In spite of the myriad advances in prostate cancer diagnosis and treatment strategies, it was estimated that in 1997, more than 41,000 men died as a result of this disease (Parker SL, et al, Cancer J Clin. 1997;47:5-27). Recent progress in experimental and theoretical biochemistry presents new approaches to fighting this disease at the molecular level. A class of enzymes known as proteases have been implicated in all stages of cancer progression, including the growth and metastasis of cancer cells. This ability of the malignant cancer cells to invade the surrounding tissue and spread to other sites of the body (metastasis) greatly complicates the treatment of cancer in humans. Inhibition of metastasis through the inhibition of proteases offers a form of treatment that redirects cancer therapy from general cytotoxicity to specific points of molecular intervention and offers hope of new treatment modalities.
We have discovered two novel proteases expressed in prostate cancers that are implicated in the growth and metastasis of a prostate cancer cell line in animal model studies performed in collaboration with Dr. Marc Shuman at UCSF. Since proteases are enzymes that work by cutting other proteins and peptides, we propose to understand the function of these prostate-derived proteases by examining what amino acids are preferred for protein and peptide cleavage. As a first step, we will screen a chemically synthesized library of peptides to find the composition of amino acids that results in preferred cleavage by the proteases. Additional cleavage information will be derived from a second combinatorial library known as a substrate phage display library that allows selection of a full peptide sequence rather than a truncated, chemically synthesized sequence. This data will assist in the design and synthesis of highly selective and potent protease inhibitors that can be tested in later prostate cancer studies. In addition, knowledge of the ideal composition for cleaved peptides allows the prediction of natural substrates (cleaved proteins) that contain these preferred amino acids for cleavage.

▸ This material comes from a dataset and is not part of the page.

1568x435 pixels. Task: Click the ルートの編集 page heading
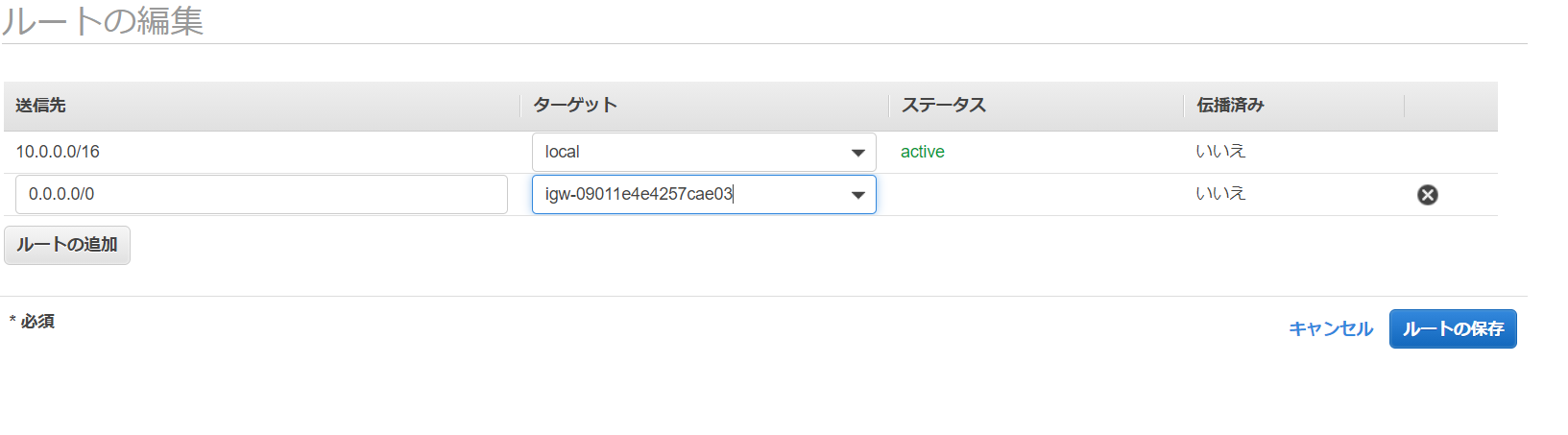(x=103, y=20)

These predicted protein cleavages can be directly tested in systems where the protein can be synthesized from DNA sequences in small amounts in a test tube. This system will be expanded to screen for novel substrates using small pools of synthesized proteins. If a protein within the pool is cleaved, then the pool can be split until the cleaved protein is identified. The next proposed step is to characterize the quantity and location of identified proteases and substrates within prostate cancer tumors. This analysis can be performed first by examining the levels of messenger RNA (mRNA) that is synthesized within the tumor. Since mRNA is translated into proteins, more mRNA generally leads to more produced proteins. Overproduced proteases such as Prostate Specific Antigen (PSA) may result in the development of more diagnostic markers for prostate cancer, and may give more specific information such as the stage of prostate cancer present.

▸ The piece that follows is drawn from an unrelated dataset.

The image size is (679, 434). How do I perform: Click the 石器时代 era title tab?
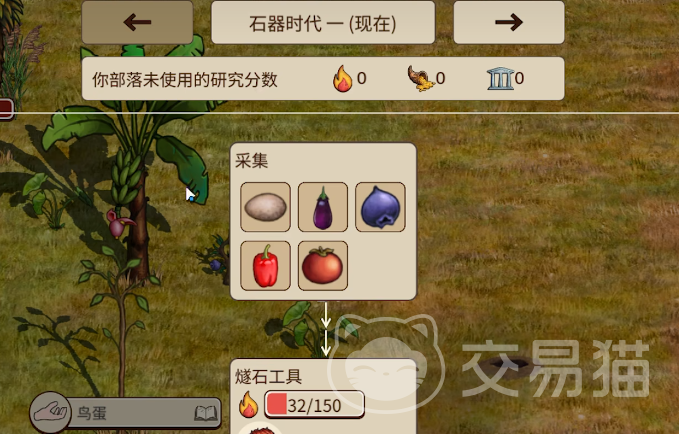[323, 23]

In addition to the overall production of the proteases and substrates, we propose to identify the specific location of these proteins within a tumor. These studies can be performed using antibodies that will bind specifically to the target proteins. Tracking of the antibodies reveals the location of the target proteins. These studies are essential for understanding the cancer biology of the proteases and their substrates. Finally, we hope to categorize expressed proteases and discover other novel protease targets by using laser microdissection of prostate tumors, in collaboration with Dr. Shuman's laboratory. We plan to dissect the most aggressive, cancerous cells and quantify the proteases that are present and may be contributing to the aggressive characteristics. In summary, the identification of substrates and characterization of protease and substrate levels will help elucidate the function of these proteases and help evaluate the possible therapeutic potential for the treatment of prostate and/or other cancers.